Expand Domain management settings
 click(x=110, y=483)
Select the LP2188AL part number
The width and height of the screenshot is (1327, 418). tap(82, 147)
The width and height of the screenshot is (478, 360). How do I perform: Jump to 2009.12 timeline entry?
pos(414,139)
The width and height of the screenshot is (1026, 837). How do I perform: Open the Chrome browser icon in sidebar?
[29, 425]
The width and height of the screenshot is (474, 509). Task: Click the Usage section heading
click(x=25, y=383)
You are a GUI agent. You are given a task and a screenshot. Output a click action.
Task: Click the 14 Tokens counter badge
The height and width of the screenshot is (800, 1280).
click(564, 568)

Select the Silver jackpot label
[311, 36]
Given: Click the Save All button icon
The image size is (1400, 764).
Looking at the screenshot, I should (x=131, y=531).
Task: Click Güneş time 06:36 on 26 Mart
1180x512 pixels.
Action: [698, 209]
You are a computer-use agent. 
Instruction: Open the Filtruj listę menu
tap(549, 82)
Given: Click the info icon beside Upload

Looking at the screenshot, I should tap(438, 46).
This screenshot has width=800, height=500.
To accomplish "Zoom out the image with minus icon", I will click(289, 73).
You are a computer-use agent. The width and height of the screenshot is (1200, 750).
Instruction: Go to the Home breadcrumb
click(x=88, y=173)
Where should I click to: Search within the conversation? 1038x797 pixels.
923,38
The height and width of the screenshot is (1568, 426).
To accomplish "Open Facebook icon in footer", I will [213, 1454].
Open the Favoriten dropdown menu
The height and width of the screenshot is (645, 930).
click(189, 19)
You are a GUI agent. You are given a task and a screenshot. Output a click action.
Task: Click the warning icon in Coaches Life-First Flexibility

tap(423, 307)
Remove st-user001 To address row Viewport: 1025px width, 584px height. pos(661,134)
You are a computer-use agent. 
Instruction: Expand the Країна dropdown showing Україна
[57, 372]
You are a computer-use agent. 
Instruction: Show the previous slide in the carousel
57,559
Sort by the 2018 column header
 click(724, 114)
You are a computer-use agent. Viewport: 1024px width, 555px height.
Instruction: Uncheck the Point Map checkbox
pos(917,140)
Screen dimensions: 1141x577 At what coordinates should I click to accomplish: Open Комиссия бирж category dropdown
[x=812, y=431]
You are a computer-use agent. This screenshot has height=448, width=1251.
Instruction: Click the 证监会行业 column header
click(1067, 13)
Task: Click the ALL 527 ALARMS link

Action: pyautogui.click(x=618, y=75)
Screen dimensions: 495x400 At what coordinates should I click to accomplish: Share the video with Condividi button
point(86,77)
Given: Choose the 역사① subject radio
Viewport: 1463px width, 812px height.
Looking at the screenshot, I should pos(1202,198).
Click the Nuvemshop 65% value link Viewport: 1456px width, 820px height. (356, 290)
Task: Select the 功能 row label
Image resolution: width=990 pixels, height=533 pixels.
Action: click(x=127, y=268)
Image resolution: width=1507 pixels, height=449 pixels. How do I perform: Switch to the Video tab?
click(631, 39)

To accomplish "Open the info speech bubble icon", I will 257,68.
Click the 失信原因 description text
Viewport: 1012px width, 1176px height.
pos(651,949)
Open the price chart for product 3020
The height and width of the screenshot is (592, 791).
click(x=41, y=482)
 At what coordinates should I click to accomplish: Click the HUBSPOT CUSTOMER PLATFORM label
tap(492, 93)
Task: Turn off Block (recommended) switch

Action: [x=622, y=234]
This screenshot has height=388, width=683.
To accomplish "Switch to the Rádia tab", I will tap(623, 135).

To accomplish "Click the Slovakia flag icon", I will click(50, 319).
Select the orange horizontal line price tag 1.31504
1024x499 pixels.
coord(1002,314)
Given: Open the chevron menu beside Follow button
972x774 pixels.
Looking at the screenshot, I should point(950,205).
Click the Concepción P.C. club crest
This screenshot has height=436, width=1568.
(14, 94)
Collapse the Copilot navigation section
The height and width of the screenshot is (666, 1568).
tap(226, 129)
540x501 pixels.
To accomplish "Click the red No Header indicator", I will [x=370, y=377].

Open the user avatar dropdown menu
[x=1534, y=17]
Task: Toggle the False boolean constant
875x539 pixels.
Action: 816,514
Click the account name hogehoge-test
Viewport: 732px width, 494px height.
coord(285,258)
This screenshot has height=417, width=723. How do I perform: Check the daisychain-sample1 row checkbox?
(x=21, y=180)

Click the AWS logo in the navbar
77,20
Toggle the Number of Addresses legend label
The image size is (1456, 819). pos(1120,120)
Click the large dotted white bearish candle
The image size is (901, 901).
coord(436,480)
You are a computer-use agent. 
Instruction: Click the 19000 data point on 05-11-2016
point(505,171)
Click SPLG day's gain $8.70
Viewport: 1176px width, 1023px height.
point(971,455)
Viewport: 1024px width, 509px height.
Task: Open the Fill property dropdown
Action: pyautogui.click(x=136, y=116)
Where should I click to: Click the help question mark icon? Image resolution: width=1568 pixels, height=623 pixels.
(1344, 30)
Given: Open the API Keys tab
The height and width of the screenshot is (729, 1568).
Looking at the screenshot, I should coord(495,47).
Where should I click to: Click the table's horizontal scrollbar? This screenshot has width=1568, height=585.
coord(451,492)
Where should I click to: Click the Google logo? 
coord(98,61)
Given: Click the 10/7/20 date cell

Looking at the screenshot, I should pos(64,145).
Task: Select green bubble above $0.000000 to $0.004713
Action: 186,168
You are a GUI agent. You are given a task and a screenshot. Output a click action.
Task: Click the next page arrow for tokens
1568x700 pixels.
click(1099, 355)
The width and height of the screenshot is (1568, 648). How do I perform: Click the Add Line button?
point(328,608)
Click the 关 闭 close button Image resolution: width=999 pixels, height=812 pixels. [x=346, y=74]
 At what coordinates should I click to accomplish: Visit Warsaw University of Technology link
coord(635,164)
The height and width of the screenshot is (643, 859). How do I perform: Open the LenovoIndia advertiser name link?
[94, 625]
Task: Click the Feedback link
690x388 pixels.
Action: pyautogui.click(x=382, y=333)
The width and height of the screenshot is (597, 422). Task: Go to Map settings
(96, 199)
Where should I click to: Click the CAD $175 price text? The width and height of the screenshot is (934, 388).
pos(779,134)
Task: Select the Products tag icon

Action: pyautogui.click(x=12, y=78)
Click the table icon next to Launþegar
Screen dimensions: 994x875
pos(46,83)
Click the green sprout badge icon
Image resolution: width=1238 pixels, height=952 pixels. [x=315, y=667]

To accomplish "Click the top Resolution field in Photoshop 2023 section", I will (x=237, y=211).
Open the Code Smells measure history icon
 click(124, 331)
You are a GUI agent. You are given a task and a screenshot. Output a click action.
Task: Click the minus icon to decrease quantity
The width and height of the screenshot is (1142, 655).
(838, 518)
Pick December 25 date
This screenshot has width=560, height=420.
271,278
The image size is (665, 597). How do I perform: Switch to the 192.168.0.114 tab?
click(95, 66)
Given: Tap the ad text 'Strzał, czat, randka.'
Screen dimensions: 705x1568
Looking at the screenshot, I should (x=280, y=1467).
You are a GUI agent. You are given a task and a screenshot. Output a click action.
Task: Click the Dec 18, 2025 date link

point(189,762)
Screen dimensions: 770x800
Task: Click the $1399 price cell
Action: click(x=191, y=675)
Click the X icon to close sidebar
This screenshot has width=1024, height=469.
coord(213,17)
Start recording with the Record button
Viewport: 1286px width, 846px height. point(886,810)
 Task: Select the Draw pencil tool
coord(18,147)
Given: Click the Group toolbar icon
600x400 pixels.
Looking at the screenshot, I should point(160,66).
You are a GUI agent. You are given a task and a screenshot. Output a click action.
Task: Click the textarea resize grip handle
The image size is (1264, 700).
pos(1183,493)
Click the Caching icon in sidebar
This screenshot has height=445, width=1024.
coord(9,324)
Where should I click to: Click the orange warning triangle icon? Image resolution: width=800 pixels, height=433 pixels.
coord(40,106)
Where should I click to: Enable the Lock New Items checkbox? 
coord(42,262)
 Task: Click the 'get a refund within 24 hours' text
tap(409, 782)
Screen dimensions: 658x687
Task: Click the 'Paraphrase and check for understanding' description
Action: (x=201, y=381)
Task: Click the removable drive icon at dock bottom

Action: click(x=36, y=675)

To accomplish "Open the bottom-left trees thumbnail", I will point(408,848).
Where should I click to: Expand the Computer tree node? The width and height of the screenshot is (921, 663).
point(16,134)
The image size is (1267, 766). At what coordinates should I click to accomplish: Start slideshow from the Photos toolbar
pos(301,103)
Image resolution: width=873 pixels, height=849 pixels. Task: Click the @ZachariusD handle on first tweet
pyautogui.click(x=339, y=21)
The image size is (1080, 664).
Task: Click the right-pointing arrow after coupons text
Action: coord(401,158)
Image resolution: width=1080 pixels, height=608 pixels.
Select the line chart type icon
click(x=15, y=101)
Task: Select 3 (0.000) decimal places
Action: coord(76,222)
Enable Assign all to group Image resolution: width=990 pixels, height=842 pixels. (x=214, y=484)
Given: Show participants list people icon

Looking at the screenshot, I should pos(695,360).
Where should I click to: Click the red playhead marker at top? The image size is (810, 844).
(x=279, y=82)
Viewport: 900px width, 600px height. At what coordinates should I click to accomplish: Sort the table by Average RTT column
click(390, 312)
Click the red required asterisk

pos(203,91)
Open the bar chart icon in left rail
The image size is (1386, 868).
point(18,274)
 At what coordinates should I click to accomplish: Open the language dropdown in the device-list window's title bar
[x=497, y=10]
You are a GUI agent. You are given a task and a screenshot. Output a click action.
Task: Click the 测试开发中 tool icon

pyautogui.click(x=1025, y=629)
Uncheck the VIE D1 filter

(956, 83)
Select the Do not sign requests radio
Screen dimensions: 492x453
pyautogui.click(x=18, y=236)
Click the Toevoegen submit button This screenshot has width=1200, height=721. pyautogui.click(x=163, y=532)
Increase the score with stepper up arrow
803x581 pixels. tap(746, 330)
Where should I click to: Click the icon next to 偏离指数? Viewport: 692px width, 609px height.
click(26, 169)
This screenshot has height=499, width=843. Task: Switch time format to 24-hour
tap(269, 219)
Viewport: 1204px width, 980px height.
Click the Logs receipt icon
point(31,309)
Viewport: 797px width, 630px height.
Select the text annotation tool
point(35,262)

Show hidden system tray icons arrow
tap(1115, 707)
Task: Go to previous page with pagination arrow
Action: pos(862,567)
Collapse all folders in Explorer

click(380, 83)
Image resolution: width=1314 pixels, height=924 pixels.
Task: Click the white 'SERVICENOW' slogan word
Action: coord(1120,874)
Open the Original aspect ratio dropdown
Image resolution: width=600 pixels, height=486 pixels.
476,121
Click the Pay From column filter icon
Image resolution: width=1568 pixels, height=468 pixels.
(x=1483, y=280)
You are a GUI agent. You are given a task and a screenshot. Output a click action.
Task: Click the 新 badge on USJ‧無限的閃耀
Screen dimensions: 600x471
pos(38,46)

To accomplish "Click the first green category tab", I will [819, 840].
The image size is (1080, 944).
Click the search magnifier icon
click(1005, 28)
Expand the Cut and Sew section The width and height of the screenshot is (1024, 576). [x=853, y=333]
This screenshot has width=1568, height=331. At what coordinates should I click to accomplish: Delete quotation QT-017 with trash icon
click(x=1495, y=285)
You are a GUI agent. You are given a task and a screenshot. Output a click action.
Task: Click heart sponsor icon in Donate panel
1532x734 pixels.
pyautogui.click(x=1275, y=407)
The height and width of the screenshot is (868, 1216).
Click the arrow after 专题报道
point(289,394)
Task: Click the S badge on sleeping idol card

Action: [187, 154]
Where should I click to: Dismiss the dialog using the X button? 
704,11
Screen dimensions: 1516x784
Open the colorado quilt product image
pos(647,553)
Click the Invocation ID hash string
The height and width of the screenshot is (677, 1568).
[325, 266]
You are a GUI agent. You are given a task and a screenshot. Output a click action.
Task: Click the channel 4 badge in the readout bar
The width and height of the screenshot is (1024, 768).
□ □ □
WHAT IS NEEDED
Within the records above, count each line holding "left". Write down only the number.

EXERCISE RESPONSE
2